TRAINING
Building Agility for the 21st Century Enterprise
HOW TO DESIGN EMPLOYEE INCENTIVE PROGRAMS
May 23, 2025
9am – 4pm PHT
Online via Zoom
Learning investment: ₱3,500 per participant

OVERVIEW:
A strategic, effective and competitive incentive program should be able to attract, retain and motivate employees for your business. These incentives must be aligned with, and support the company’s goals, sensitive to Filipino culture, and flexible to cater to diverse employee needs. Combining financial rewards with meaningful recognition and growth opportunities will help you foster a motivated and high-performing team.
The Philippines has its own unique business culture, influenced by values such as bayanihan, tulungan, pag-unawa, malasakit — roughly translated as “community sharing, teamwork, understanding, caring” as well as paggalang (respect), kapwa-tao, pakikisama (smooth interpersonal relations) and strong family ties including extended family (kumpare, kumare, ninong, ninang).
How would these Filipino cultural practices influence your design of incentive programs to support your business?
It is also known that pre- and post-millennial generations have significant variations in priorities and life-values and beliefs.
The training is provided virtually through the Zoom platform.

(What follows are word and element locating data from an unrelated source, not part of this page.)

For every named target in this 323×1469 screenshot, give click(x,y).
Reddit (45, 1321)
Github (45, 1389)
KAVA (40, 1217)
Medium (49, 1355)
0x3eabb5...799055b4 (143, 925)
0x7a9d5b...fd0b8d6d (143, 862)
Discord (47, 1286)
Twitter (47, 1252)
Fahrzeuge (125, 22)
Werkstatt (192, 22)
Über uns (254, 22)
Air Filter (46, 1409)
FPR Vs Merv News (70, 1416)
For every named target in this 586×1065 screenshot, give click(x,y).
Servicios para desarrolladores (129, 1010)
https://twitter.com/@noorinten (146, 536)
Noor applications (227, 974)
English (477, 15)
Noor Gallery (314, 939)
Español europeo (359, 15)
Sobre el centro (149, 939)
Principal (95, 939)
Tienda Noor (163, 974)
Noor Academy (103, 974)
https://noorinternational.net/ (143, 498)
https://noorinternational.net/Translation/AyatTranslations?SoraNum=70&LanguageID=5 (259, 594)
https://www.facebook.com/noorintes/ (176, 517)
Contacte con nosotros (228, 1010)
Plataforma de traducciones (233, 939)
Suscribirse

Participants who submit and pass the required hands on exercises shall be awarded a certificate.
LEARNING OBJECTIVES:
At the end of the training, you will:
- Identify and study Filipino cultural practices that are crucial to the design of effective incentive programs — individual and team based, mandatory monetary incentives, short and long term incentives, cafeteria-style of employee benefits.
- Learn the tools and insights on how to align incentives with business goals to drive the right behavior and performance, through company case studies.
- Tailor fit the type and structure of incentives to different employee levels and roles to ensure motivation across the organization.
- Create different levels of rewards to cater to various employee categories, from entry-level staff to top executives; pre- and post-millennials.
- Select appropriate technology tools to implement a digital platform, and evaluate current payroll software to track and manage incentives.
- Develop mechanisms to ensure fairness and transparency, as well as compliance with relevant income tax regulations and labor standards.
COURSE OUTLINE:
Module 1: Designing strategic and effective incentive programs sensitive to Filipino culture
Module 2: Types of incentives – short & long term, mandated and variable incentives, cafeteria-style incentives
Module 3: Tools and insights to align incentives with business goals to drive the right behavior & performance.
Module 4: Types and structure of incentives tailor-fit to different employee categories
Module 5: Digital platforms to implement strategic incentive programs – evaluation, selection and monitoring
Module 6: Fairness, transparency and compliance standards in incentive programs – case studies of recent Philippine Supreme Court decisions
SESSION REVIEWS:
LEARNING FACILITATOR:
Maragtas SV Amante, PhD.
Dr. Maragtas S.V. Amante is Professor at the University of the Philippines School of Labor & Industrial Relations (UP SOLAIR) in Diliman, Quezon City.
From 10 February 2011 to 09 February 2017, he was the Vice President for Administration of UP, with responsibilities over strategic HR management, performance management, compensation & benefits, labor relations, utilities management and procurement.
From 2008 to 2010, he was a professor at the College of Economics and Business, Hanyang University in Seoul/Ansan, South Korea. He was U.P. SOLAIR Dean from 1998 to 2001. He has more than 25 years experience in teaching, research and consultancy work in the areas of industrial relations, economics of human resources, and compensation.
Dr. Amante graduated with a Bachelor of Arts in Economics from the University of the Philippines’ School of Economics in 1983. After graduation from the U.P., he was recruited into the staff of the University of the Philippines’ School of Labor and Industrial Relations. He was granted an Asia Foundation fellowship to pursue a master’s degree in policy economics, which he finished in 1986, from the University of Illinois in Urbana Champaign in the United States.
His interest in Japanese human resource development led him to pursue doctoral studies in Japan, where he obtained his Ph.D. degree in 1993, from Keio University in Tokyo. In 2002-03, he was a research fellow at the Seafarers’ International Research Centre (SIRC) in Cardiff University, in Wales, UK. From 2002 to 2005, Dr Amante was a consultant and facilitator with the ASEAN Secretariat and the Japan Ministry of Health, Labor and Welfare. He was closely involved in a series of meetings and dialogues held in various ASEAN capitals, to develop a common regional framework of industrial relations in East Asia. He is a research correspond-ent with the Institute of Developing Economies (IDE), Tokyo and was a visiting scholar with Shanghai Open University in June 2018.
Current research interest: emerging patterns of work, performance and pay, and new forms of employment relations.